L’écrivain Howard Phillips Lovecraft, disparu dans la misère, aura pourtant su par la richesse de son univers, marquer la postérité d’une empreinte devenue mythique, à travers moult récits horrifiques dont le légendaire Appel de Cthulhu. Pardon, le quoi ? À vos souhaits ! Allons, ressaisissez-vous, vous savez, ce poulpe démesuré, verdâtre et maléfique, qui n’aspire qu’à tout détruire ! Là, voilà, vous visualisez. À la bonne heure, parce que le jeu à l’honneur aujourd’hui, aussi glauque que malsain, s’inspire grandement du livre culte. C’est donc armé d’un bon café, versé dans un mug à l’effigie de l’immonde céphalopode, que nous nous lançons à l’assaut des terres inhospitalières de Theatre of Sorrow.
Insensée, une quête désespérée
Notre sinistre périple débute dans une chambre d’hôtel où Killian que nous incarnons, reçoit de la part d’un mystérieux individu masqué de précieuses informations relatives à la disparition de sa sœur, dont la recherche l’a préalablement mené sur cette étrange île qui constituera le cœur de notre exploration. Le titre proposant énormément de textes, nous saute forcément aux yeux dès ses premiers instants son défaut le plus pénalisant : l’absence de traduction.
Cela étant dit, revenons-en à notre héros éploré et sa toute 1ère mission, consistant en la confection d’un artefact magique à partir d’ingrédients à dénicher à l’aide de l’immense carte des lieux, qui répertorie au moyen de cercles dédiés les différents points d’intérêt : forêt, maison abandonnée, hôpital, église et bien d’autres s’offrent à notre curiosité, à condition de figurer dans notre périmètre d’action (limité à deux, voire trois lieux) et d’avoir à notre disposition, suffisamment de points de vitalité et de vigueur.
Un voyage au cœur de la folie
Un système de statistiques forgeant l’originalité du titre, et la forte addiction qu’il suscite, régit en effet notre protagoniste.
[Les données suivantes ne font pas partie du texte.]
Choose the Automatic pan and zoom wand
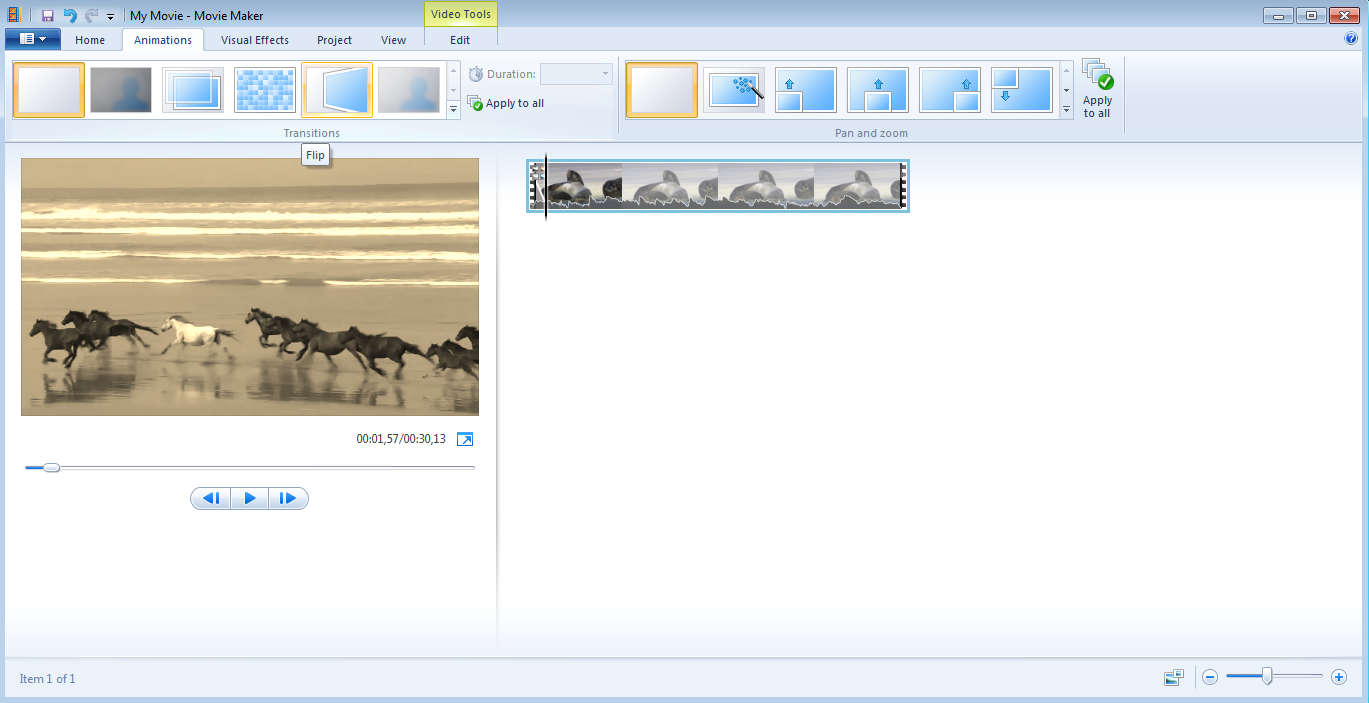Image resolution: width=1369 pixels, height=703 pixels. (734, 90)
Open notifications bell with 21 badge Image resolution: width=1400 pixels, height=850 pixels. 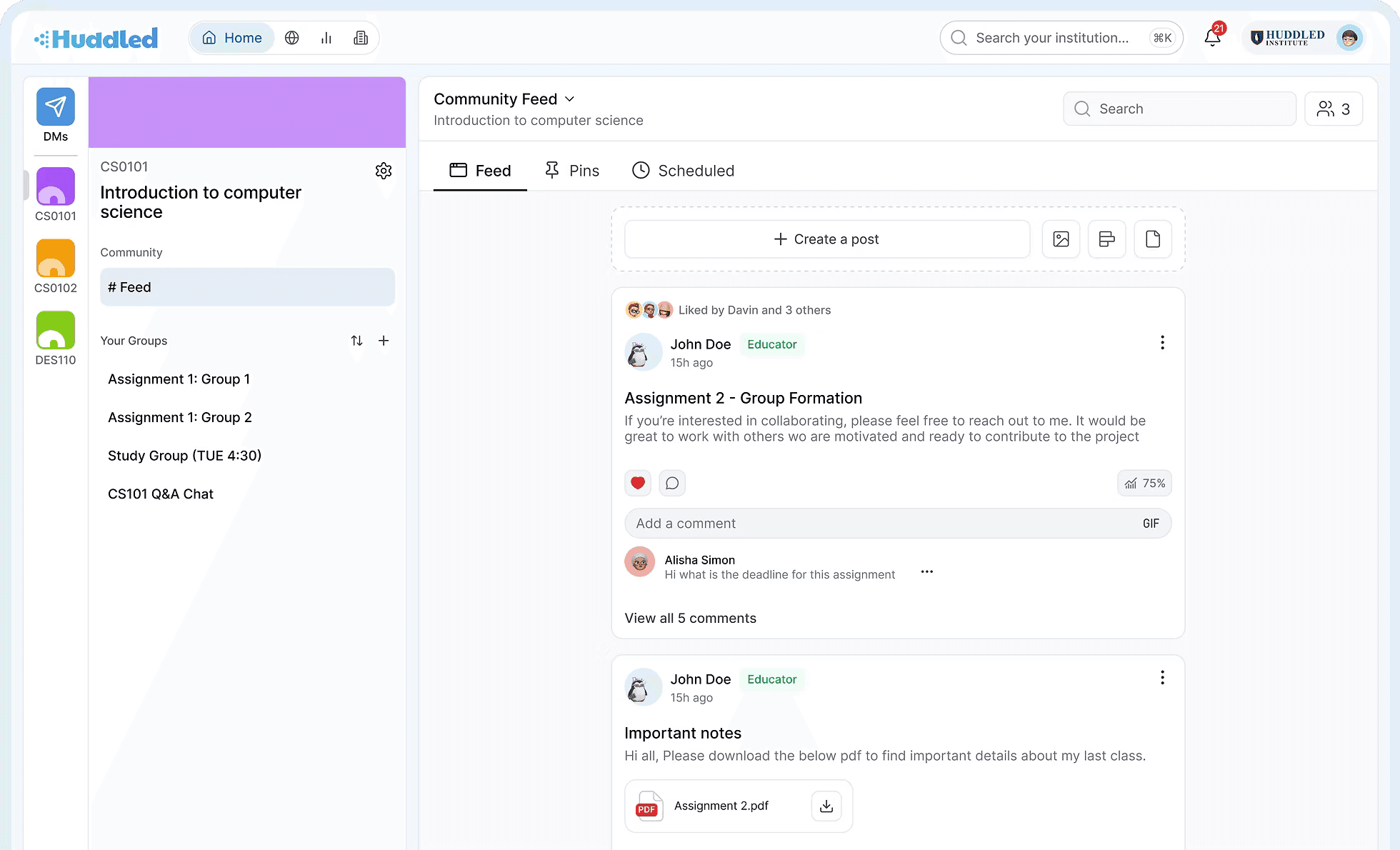[x=1212, y=37]
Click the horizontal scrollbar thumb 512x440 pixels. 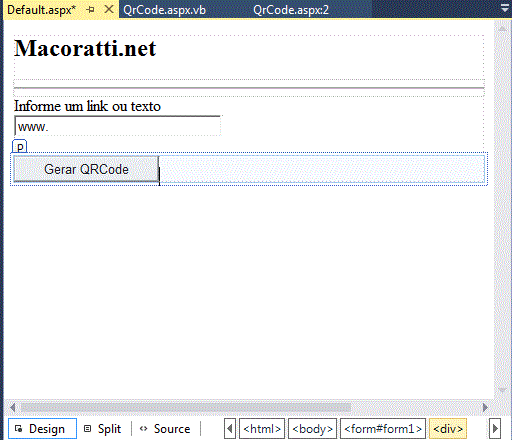[186, 407]
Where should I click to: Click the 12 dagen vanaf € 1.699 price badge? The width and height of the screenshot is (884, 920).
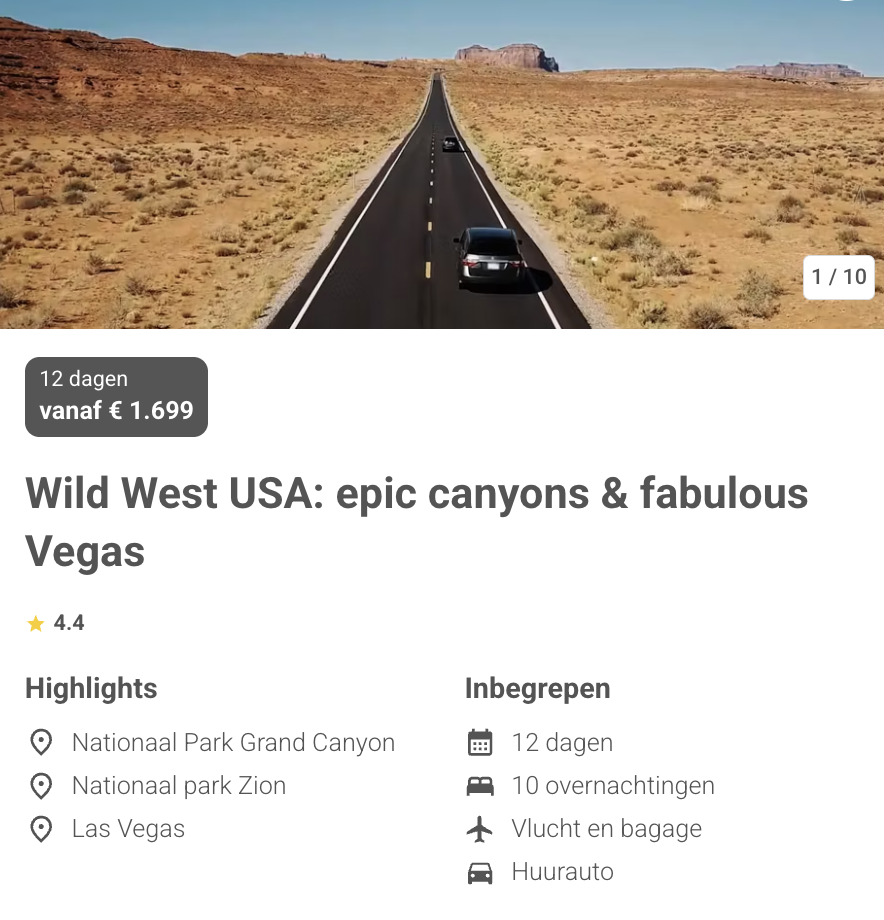116,397
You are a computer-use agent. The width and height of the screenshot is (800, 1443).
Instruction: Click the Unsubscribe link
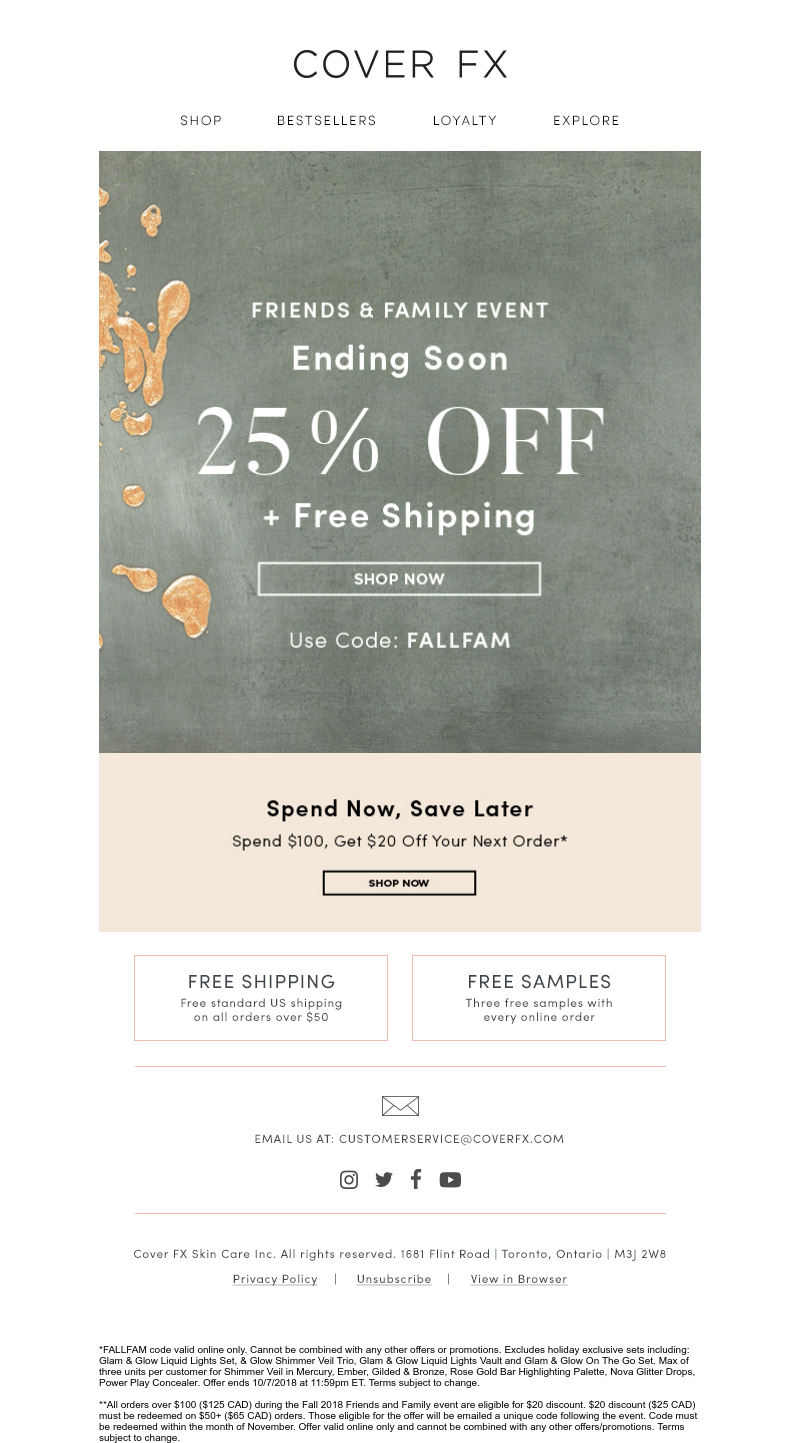pos(394,1280)
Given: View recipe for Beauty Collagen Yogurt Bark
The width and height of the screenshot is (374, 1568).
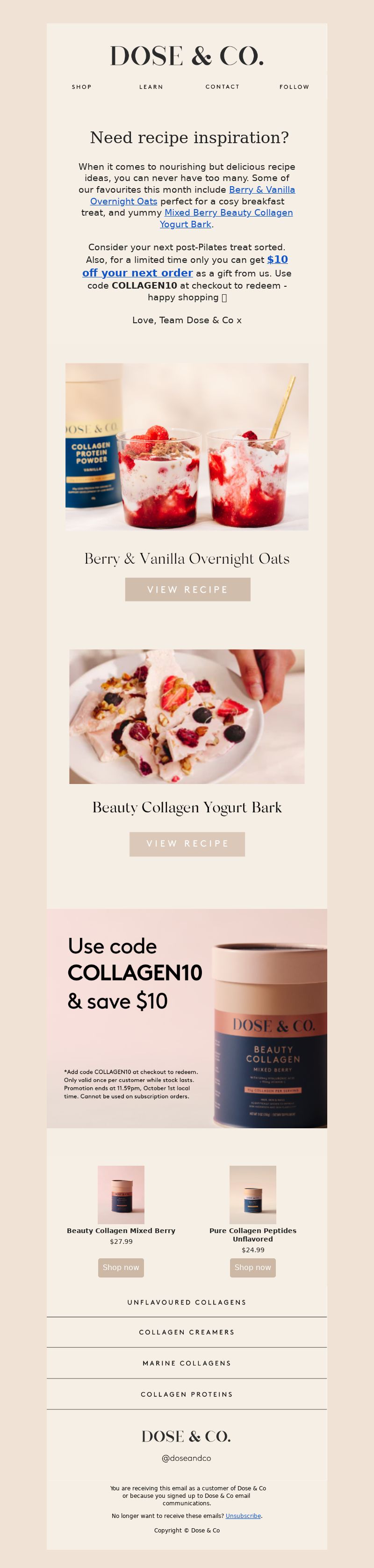Looking at the screenshot, I should point(187,844).
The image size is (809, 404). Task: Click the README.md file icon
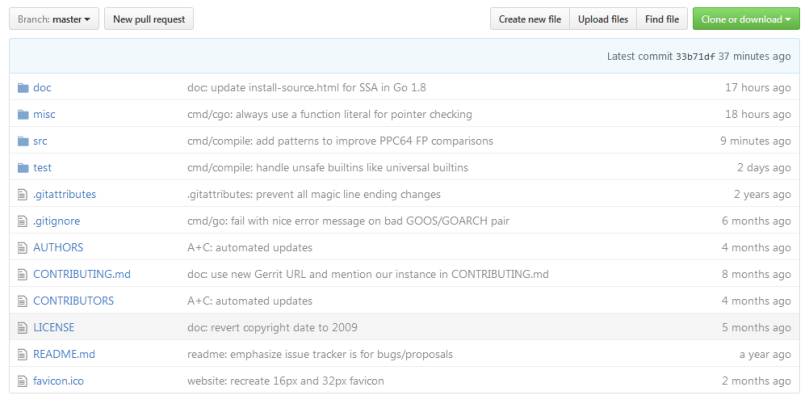23,354
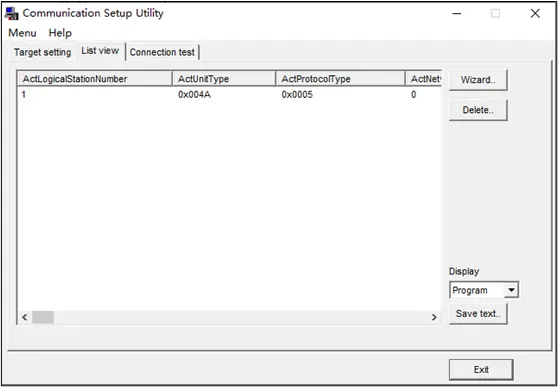558x387 pixels.
Task: Click the ActUnitType column header
Action: pos(224,79)
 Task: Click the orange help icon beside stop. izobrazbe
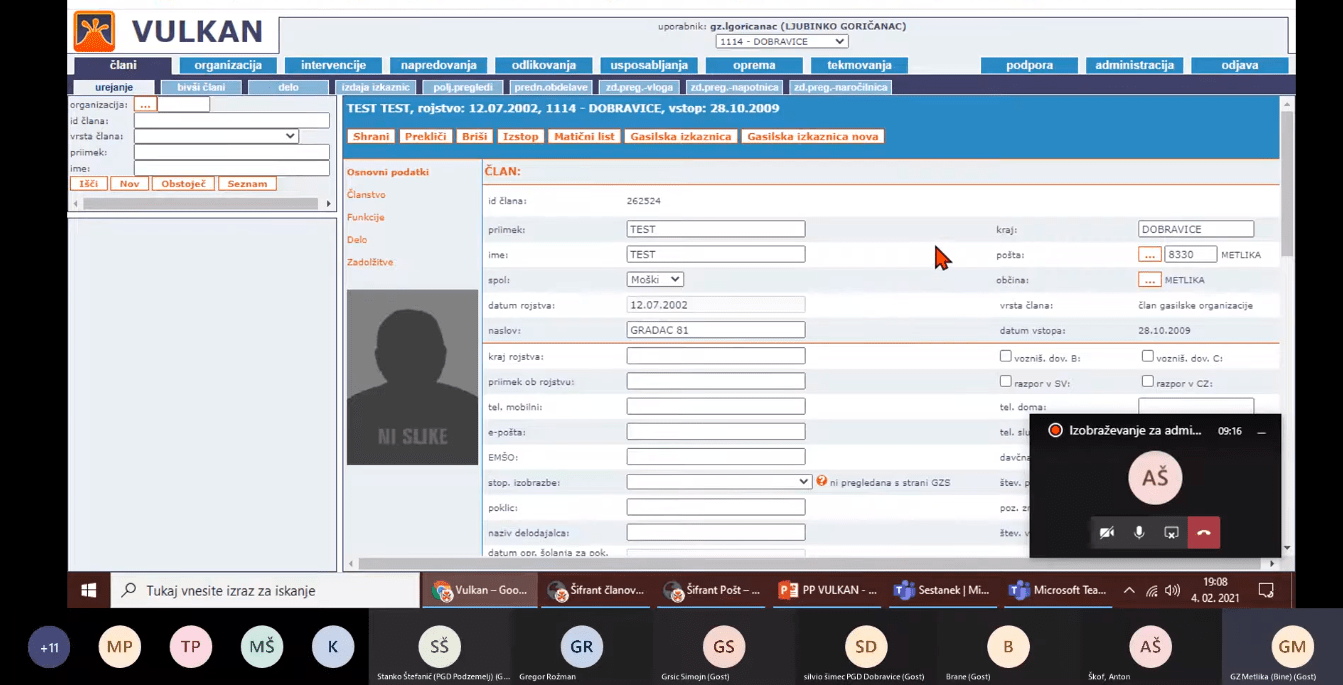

Aussi faudra-t-il surveiller constamment ses niveaux de santé mentale, physique et de vigueur, leur épuisement menant immanquablement au game over. Fort heureusement, de nombreux items nous épaulent dans cette lourde tâche : eau, vin – évidemment l’idéal pour se maintenir à flot -, encens, vêtements, seringues, bougies… Une vraie brocante !
Attention cependant, l’acquisition d’objets n’ira pas sans sacrifice. Il en coûte bien sûr de la santé, du mental, mais également de s’investir intellectuellement. Ainsi, plusieurs options s’offrent à nous selon les lieux visités. Mettons qu’il s’agisse d’une maison ; après avoir choisi d’y entrer, d’autres dilemmes – cornéliens, vous en conviendrez – ne tardent pas à nous assaillir : dans quelle pièce se rendre en premier ? Qu’y faire ensuite, à la lecture du petit texte introductif qui précède l’examen approfondi des environs ?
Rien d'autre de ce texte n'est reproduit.